Çocuğunuzun yaşı ve psikolojik sürecinin yeterli olduğunu düşünüyor ve artık anaokuluna göndermeye karar veriyorsunuz. Ancak o da ne? İlk günler yeni tanımaya başladığınız öğretmenlere sizin bile soru işaretleriniz varken çocuğunuz da aynı kaygıyla içeride ne yapacağını, neler yaşayacağını bilemeden daha girmeden ağlıyor, sizden ayrılmak istemiyor ve o gözyaşları sizin bunca zamandır uğraştığınız tüm konuları altüst edip vazgeçmenize dahi sebep olabiliyor. Acaba çabuk mu pes ediyoruz yoksa bu yavrucakları okula alıştırmanın daha kolay bir yöntemi yok mudur?

Size psikolojinin en temel taşlarından, bağlanma kuramına dayanan bir okula alıştırma metodundan bahsedeceğim. Çocuğunuzun kayıp ya da terkedilmişlik duygusu yaşamadan 10 gün içerisinde 3 kademeli yöntem ile okula alışacağı bu yöntemin adı Berlin yöntemi. Bu yöntemin avantajları, çocuk bir anda yabancı bir ortama bırakılmaz iken yavaş yavaş tanıdığı kreş ortamı, arkadaşları ve öğretmenleri ile daha iyi bir ilişki kuracaktır. Anneninde yeterli süre içerisinde yaptığı gözlemler ile azalan kaygısı çocuğa da yansıyarak daha güvenli bir ortamda olduğu hissi yaratır.

 

  1. Temel Evre

Çocuğun anaokulunu annesi ya da babası ile birlikte tanımaya başladığı, yeni arkadaşları ve öğretmenleri ile bağ kuracağı bir zamandır. Toplam 3 gününüzü ayıracağınız bu evrede 1. Gün 1 saat, 2. Gün 2 saat, 3. Gün ise yaklaşık olarak 3 saatinizi okulda çocuğunuz ile birlikte geçireceksiniz.

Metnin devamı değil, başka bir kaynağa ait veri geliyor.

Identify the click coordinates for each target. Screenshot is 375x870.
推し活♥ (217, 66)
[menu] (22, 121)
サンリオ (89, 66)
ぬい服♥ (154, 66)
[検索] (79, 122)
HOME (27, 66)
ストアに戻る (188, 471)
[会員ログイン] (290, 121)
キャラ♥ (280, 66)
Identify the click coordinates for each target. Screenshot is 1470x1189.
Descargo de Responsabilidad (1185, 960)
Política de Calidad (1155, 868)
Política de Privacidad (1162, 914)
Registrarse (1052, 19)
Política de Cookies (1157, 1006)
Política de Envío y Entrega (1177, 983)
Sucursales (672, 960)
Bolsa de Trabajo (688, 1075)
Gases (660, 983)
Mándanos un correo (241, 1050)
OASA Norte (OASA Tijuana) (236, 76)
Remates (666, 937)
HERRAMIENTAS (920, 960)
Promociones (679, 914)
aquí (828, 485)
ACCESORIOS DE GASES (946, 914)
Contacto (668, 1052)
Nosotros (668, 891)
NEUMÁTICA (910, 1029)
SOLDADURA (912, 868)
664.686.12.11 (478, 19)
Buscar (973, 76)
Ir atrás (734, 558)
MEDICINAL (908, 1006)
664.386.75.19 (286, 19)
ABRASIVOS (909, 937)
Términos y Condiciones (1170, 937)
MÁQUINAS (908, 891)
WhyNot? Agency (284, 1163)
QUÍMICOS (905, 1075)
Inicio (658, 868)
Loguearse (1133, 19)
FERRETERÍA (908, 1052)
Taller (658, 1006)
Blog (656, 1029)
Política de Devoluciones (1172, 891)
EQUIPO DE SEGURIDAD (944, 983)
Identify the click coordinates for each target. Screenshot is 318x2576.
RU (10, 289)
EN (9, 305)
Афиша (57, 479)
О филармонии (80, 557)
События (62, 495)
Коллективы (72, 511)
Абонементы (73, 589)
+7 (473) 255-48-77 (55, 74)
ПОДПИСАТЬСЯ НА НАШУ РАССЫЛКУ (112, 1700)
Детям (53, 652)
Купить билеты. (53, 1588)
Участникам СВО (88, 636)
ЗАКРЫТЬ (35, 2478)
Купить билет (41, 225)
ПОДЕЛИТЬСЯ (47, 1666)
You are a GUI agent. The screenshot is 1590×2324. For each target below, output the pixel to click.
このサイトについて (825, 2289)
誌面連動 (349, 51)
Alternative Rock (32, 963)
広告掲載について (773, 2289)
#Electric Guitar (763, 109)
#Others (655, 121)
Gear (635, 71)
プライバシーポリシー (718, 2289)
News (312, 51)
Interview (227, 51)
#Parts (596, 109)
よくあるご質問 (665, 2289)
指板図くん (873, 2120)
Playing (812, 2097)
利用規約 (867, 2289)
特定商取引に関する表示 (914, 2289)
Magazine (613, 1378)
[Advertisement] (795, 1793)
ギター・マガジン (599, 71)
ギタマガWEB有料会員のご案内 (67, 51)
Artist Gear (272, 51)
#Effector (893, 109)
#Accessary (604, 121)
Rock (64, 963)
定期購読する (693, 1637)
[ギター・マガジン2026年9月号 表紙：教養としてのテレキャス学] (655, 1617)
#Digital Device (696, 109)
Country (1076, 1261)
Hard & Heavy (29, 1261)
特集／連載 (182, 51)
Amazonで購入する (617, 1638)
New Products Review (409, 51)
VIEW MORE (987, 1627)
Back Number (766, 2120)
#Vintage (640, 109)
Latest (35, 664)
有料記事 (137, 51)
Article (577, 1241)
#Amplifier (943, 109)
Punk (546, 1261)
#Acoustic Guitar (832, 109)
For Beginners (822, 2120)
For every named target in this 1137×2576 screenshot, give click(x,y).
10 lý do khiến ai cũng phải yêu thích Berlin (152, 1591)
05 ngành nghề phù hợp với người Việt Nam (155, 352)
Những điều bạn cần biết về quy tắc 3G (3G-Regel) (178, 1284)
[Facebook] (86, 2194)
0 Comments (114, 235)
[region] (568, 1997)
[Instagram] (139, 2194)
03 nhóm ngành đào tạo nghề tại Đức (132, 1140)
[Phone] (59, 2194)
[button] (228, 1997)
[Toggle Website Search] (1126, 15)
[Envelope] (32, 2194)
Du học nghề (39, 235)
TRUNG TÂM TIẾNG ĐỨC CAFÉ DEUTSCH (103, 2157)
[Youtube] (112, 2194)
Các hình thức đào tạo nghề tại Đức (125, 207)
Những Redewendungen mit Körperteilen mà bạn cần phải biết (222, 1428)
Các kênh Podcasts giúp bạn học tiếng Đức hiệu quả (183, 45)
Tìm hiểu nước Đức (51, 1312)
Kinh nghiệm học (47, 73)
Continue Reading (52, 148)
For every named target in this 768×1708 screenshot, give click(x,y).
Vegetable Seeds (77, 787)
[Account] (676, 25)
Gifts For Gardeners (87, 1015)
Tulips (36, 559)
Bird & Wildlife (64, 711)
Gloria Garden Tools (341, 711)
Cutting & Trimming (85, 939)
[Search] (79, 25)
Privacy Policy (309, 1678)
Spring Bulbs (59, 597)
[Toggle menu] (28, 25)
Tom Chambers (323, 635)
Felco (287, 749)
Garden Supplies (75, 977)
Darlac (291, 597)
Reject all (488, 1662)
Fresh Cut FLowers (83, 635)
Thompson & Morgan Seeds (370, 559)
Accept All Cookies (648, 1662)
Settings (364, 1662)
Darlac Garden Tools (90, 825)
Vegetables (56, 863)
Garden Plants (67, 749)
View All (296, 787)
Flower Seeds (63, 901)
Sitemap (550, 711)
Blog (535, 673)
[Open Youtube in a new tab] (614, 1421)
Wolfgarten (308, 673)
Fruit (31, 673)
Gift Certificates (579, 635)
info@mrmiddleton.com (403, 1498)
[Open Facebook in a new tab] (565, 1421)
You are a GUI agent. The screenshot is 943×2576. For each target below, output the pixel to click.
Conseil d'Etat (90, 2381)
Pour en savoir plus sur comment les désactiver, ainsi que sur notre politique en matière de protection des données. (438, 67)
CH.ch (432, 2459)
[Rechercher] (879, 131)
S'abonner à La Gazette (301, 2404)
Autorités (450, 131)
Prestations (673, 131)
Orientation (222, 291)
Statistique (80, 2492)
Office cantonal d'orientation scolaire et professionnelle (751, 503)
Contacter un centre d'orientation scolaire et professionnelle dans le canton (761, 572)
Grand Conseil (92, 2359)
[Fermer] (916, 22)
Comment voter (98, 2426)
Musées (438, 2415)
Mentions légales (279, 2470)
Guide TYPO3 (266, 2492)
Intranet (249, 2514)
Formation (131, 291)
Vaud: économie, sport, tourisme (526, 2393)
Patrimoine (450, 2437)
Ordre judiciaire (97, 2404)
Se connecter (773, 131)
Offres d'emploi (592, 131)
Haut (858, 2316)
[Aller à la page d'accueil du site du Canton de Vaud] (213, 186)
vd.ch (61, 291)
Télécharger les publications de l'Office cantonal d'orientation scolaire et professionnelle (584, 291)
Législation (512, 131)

Zorlamadan istediği oyun ve oyuncaklar ile etrafı tanımasına ve güven hissinin yerleşmesine zaman tanıyacaksınız. Bu esnada deneyimli öğretmenler de çocuğunuzu gözlemleme şansı bulacaklar.

 

     2.  Sağlamlaştırma ve Ayrılma Evresi

Bu evrede öğretmen ile çocuğun bağ kurması sağlanırken ebeveyn arka planda izlemede kalır. Çocuk istediği kadar öğretmeni ona yaklaşmalı, oyunlar ile onu içeriye çekmelidir. Yemeğini isterse öğretmeni yedirir, zorlama yapılmaz. Ebeveynden ilk ayrılık denemesi de bu evrede yapılır ve gelecek günlerinde ipucunu verecektir. 4. Günde çocuğa söylenerek yarım saatlik bir ayrılık evresi yaşanır ve çocuk gözlemlenir. Bu süreçte ebeveyn her zaman ulaşılabilir konumda olmalıdır. Eğer çocuk ağlamıyor ve oyuna devam ediyor arada annesini görmek için bakıyor ise 6 ila 7. Günden sonra alışmaya başlayacak demektir. Ancak protesto ediyor ve ağlayarak annesinin arkasından gitmeye çalışıyorsa bu süreç iki haftaya kadar yayılacağının göstergesi olabilir. Elbet tabi bunların altında bağlanma örüntüleri, daha önce yaşadığı kaygılı durumlar yatabilir. Ancak bu süreçte daima sabırla yanında olmak ve her gün ayrılış evresinde sizin çocuğuzu görebileceğiniz kadar yakında olmanız önemlidir. İlk gün yarım saat ile başlayan ayrılık süresi zamanla uzatılır ve çocuk da bu duruma uyum sağlamaya başlar.

 

  1. Bitiş Evresi

Her ne kadar bitti desek de bu süreçte de çocuk sizi her an isteyebilir ve sizin ulaşabileceğiniz bir mesafede olmanız önem taşır. Ancak burda önemli olan siz gittikten sonrada duyduğu üzüntü için öğretmeninin kendisini teselli etmesine izin vermesindedir. Eğer buna izin veriyor ve sakinleşiyor ise öğretmen ile bağ kuruyor demektir. Sakince sürece kendinizi bırakabilirsiniz.

Dikkat edilecek unsurlar

  1. İlk ayrılık evresinde çocuk ağlasa da kararlı davranmanız daha uygun olacaktır.
  2. Giderken oyuna dalmış da olsa çocuğa haber vermeniz bu sürecin en önemli aşamasıdır. Çünkü gittiğinizi farketmemesi değil, farkettiği halde durabilmesidir alışma. Aynı zamanda oyundan başını kaldırdığında siiz bulamaz ise bu daha büyük bir kaygıya neden olabilir.
  3. Ayrılık evrelerinde ilk başlarda süre çocuğun tepkilerine göre azalıp kısalabilir.
  4. Tavsiyem okul ya da kreş öncesinde de kuzen, komşu gibi çocuklar ile birlikte zaman geçirmeleri sağlayarak, ayrı vakitler sağlamanızdır.
  5. Kreşe hazırlama sürecinde kitaplar ve öyküler ile hazırlık aşaması uygun hale getirilebilir.
  6. Kreş eşyalarını birlikte seçmesi sürece uyumu arttırır.
  7. Okul hikayeleri anlatılırken büyük hayaller kurdurulmamaya özen gösterilmelidir, olacak olan ne varsa o.
  8. Yanına bağlı olduğu bir oyuncağı alması geçiş nesnesi anlamı taşır ve çocuğu sakinleştirir.